Ce samedi, voilà ce que disait l’ancien Garde des Sceaux : « Nous sommes probablement le seul pays au monde qui se veut démocratique et qui n’a jamais réussi à porter à sa tête depuis un quart de siècle le président d’un parti politique ou un homme politique tout court. Et nous sommes le seul pays dans lequel tous ces présidents de partis sont capables de se réunir pour appeler à voter pour quelqu’un qui n’a pas de parti politique. Vous ne pouvez pas être président de la République au Nigeria si vous n’êtes pas président de parti ! Ce n’est pas possible ! Vous allez au Togo, c’est impossible ! Vous allez au Ghana, c’est inenvisageable ! Vous allez en Côte d’Ivoire, au Sénégal, au Niger, au Mali…c’est impossible ! Au Bénin, vous débarquez de nulle part et vous êtes président. Et toute la classe politique comme un seul homme se réunit pour dire ‘’votons pour celui-là’’. Je trouve cela particulièrement désespérant. Si par extraordinaire, en 2016, le président Golou n’est pas au second tour de la présidentielle, et il venait vous demander de voter pour quelqu’un qui n’a pas de parti, laminez-le ! Pendant 25 ans, on a voté pour des gens qui n’ont pas de parti politique. A partir de 2016, il faut que cela cesse ! »

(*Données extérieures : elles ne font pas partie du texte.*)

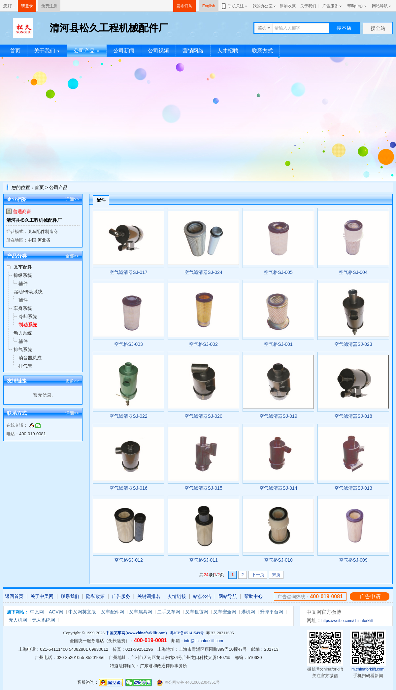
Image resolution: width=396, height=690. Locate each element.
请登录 (27, 6)
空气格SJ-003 (128, 344)
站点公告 (202, 596)
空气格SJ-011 (203, 560)
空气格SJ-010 (278, 560)
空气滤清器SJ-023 (353, 344)
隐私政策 (95, 596)
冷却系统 (27, 316)
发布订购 (184, 6)
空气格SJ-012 (128, 560)
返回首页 (14, 596)
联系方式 (262, 50)
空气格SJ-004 (353, 272)
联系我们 (70, 596)
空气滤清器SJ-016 (128, 488)
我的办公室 (263, 6)
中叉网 (37, 611)
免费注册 (49, 6)
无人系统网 (43, 620)
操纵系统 (23, 275)
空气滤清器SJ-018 (353, 416)
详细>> (72, 199)
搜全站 (378, 28)
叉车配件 (23, 267)
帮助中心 (355, 6)
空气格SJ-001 (278, 344)
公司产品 (87, 50)
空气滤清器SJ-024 (203, 272)
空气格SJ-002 (203, 344)
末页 (276, 574)
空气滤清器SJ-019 (278, 416)
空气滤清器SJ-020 (203, 416)
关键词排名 (148, 596)
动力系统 (23, 333)
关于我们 (308, 6)
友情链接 (177, 596)
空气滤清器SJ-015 (203, 488)
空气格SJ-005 (278, 272)
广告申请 (370, 596)
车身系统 (23, 308)
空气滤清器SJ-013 (353, 488)
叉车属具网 (140, 611)
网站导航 (380, 6)
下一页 (257, 574)
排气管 (25, 366)
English (208, 6)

Victor Topanou trouve dans cette apparente aberration l’une des causes de la situation politique difficile du Bénin depuis neuf ans. L’adresse de l’ancien ministre est, bien entendu, un coup de pied à l’élection de Boni Yayi en 2006, élection dont lui, Topanou, est l’un des bénéficiaires. Il ne s’en cache guère. Pour avoir été conseiller technique du président de la République, secrétaire général du Gouvernement puis ministre, alors qu’il n’avait jamais été associé à la  campagne du candidat Boni Yayi, il fait partie des ouvriers de la vingt-cinquième heure ayant été élevés aux hautes fonctions de la République aux côtés de Yayi. Mais il fait aussi partie de ceux qui reconnaissent humblement qu’il s’agit-là d’une aberration, étant donné qu’il n’avait pas participé à l’élaboration du projet de société du candidat Yayi. Et que surtout, il le connaissait à peine.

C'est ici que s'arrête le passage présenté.